COLUMNA

La contabilidad ya no será la misma

Europa se prepara para el uso de las normas internacionales de información financiera. Y lo hace no solamente poniendo a punto las directivas que regulan la función contable en las empresas, sino diseñando el mecanismo necesario para controlar y exigir su aplicación rigurosa -o enforcement, si se me permite la licencia-.

Con este propósito, a finales del mes de marzo el Comité de Reguladores Europeos de Valores, más conocido por el acrónimo de su nombre en inglés, CESR, publicó el Estándar número 1 de información financiera, que se ocupa del control y exigencia de las normas de información financiera en Europa.

El CESR entiende que una buena información financiera en un mercado de capitales transparente debe estar basado en el desarrollo y armonización de normas de información financiera claras y susceptibles de ser exigidas, en sistemas de gobierno societario transparentes, en una regulación de la auditoría que la convierta en defensa contra la aplicación inadecuada de las normas contables y en una supervisión institucional independiente.

Esta aproximación a la información financiera se aparta un tanto de los caminos trillados a los que estamos acostumbrados.

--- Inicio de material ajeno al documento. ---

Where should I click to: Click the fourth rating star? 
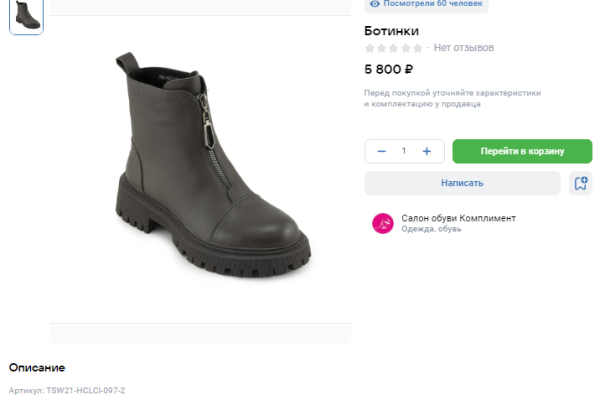406,48
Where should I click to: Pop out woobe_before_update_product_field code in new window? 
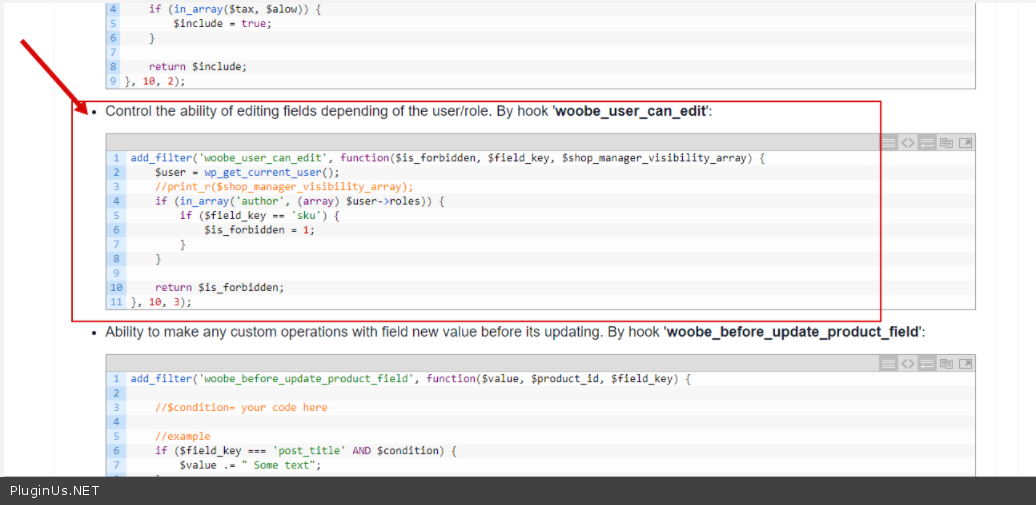tap(965, 363)
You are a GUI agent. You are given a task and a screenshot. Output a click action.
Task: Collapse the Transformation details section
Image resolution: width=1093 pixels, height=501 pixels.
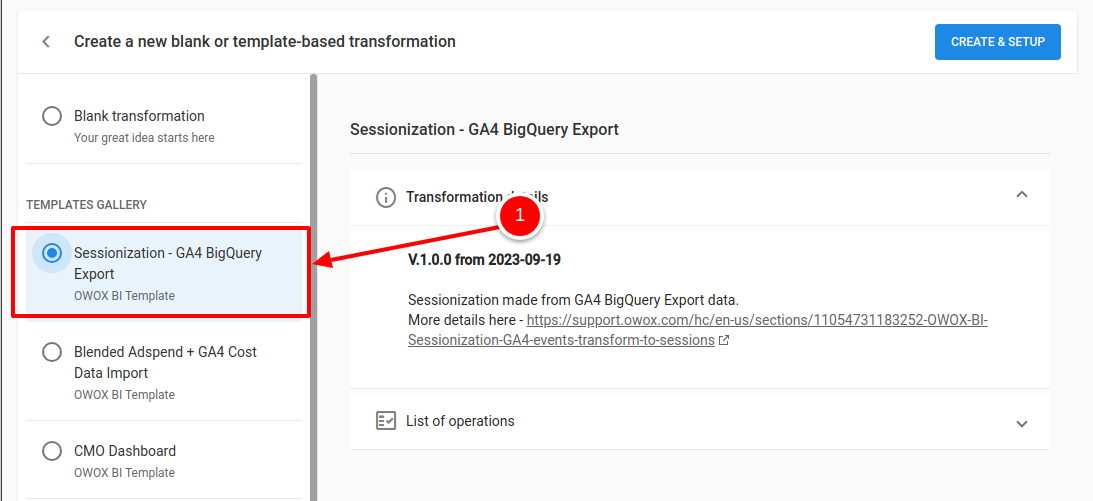tap(1022, 195)
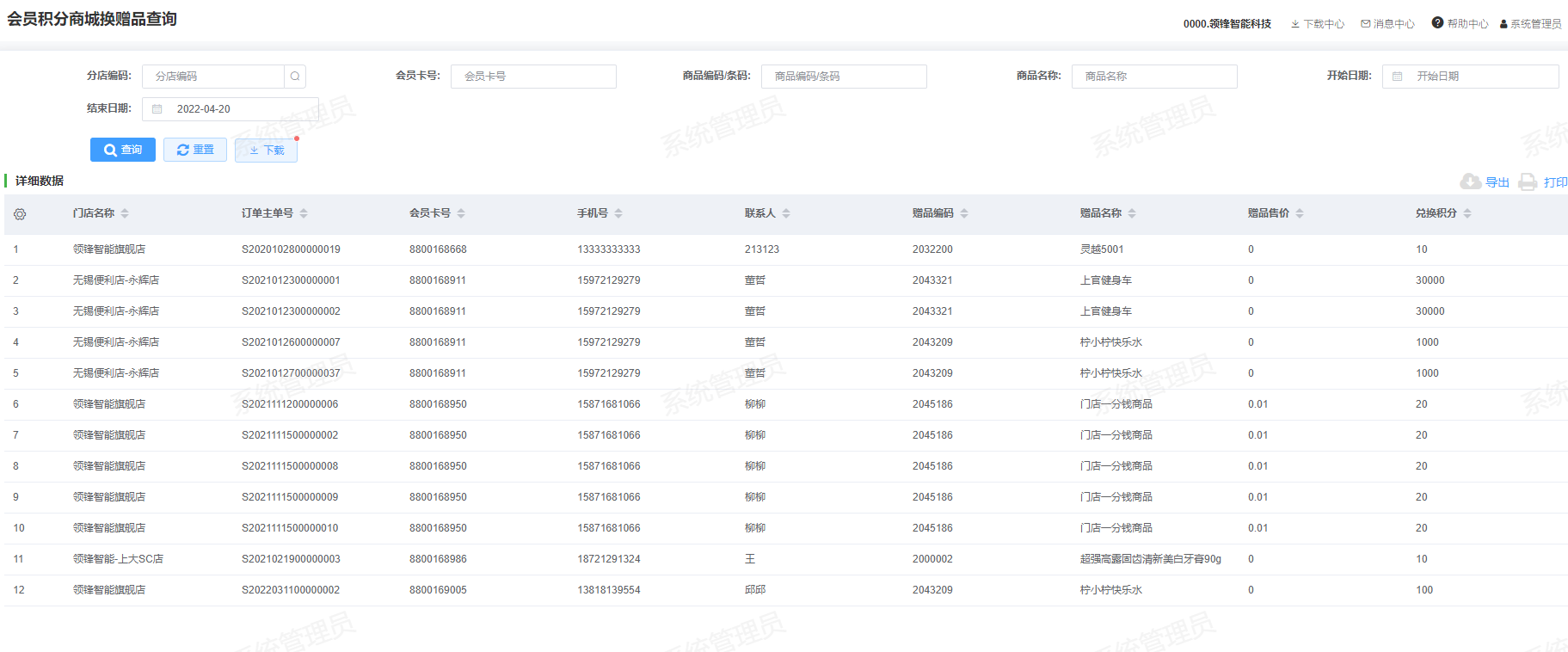
Task: Sort by 赠品售价 column header
Action: coord(1300,213)
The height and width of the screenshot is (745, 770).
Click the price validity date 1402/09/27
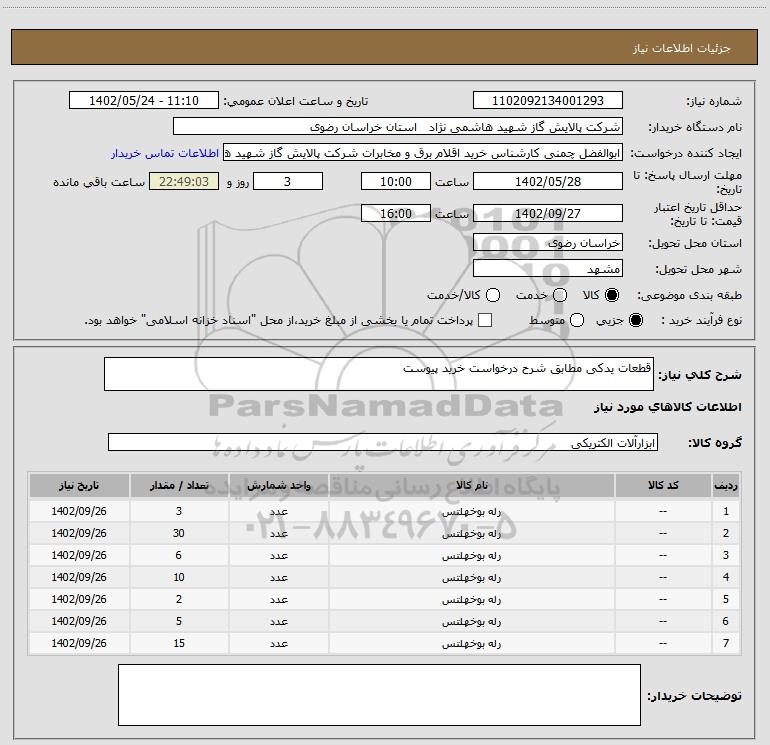point(547,213)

Nótese que a los administradores de las sociedades no se les pide que se comporten de acuerdo con reglas éticas cuyo cumplimiento supervisen ellos mismos, sino que lo hagan de acuerdo con sistemas de gobierno corporativo transparentes; a las normas de información financiera se les exige que sean susceptibles de ser exigidas por terceros; a la auditoría, que esté regulada de manera rigurosa, y a la supervisión de la información financiera, que sea independiente e institucional.

Bajo estas exigencias, no debe de extrañar que CESR defina el propósito del control y exigencia de las normas de información financiera no como una manera de procurar que los Estados contables de los emisores sean una imagen fiel de la situación patrimonial de las empresas, cualquiera que ello pueda significar, sino otro mucho más inmediato y entendible: proteger a los inversores (accionistas y acreedores) y contribuir a fortalecer la confianza en el mercado. El rasero por el que se miden las cosas ha cambiado.

Pero no solamente el propósito es diferente, el alcance que se atribuye a la función de control y exigencia (enforcement) también se agranda para dar cabida dentro de este concepto a la supervisión de la calidad y veracidad de la información financiera, a la capacidad de sancionar las infracciones que se cometan y a la posibilidad de corregir públicamente la información financiera para que el mercado pueda revisar los juicios que tenga sobre las compañías. Y todo ello bajo parámetros de eficiencia técnica y oportunidad temporal.

Y puesto que de responsabilidades y rendiciones de cuentas se trata, CESR exige que los Estados encomienden a una autoridad administrativa independiente la misión de hacerse responsable de exigir a las compañías cotizadas el cumplimiento de la normativa sobre información financiera.

Ello no impide que la autoridad administrativa competente delegue en otra entidad la ejecución material de sus funciones, siempre que siga estando obligada a dar cuenta del buen trabajo ejecutado por su delegada y que cuente con las facultades legales y capacidades técnicas necesarias para supervisar su labor.

La independencia de la autoridad administrativa se predica no solamente respecto del gobierno, sino también respecto de las partes interesadas directamente en su quehacer: emisores, auditores e intermediarios financieros. Esta exigencia de independencia podría entrar en conflicto con la posibilidad de la autoridad administrativa de delegar el día a día de la labor de vigilancia en una organización profesional autorregulada, cuestión que salva CESR explícitamente exigiendo en esos casos la supervisión de la segunda por la primera.

Queda mucho camino por andar en esta materia. Los reguladores europeos han preferido avanzar por sendero de los principios en vez de por el de las normas detalladas. Posiblemente no haya otra posibilidad en un entorno tan complejo como el de las legislaciones nacionales que hay que armonizar.

Los primeros pasos parece que van bien encaminados hacia conseguir una información financiera al servicio de los inversores y no exclusivamente de los administradores de las compañías.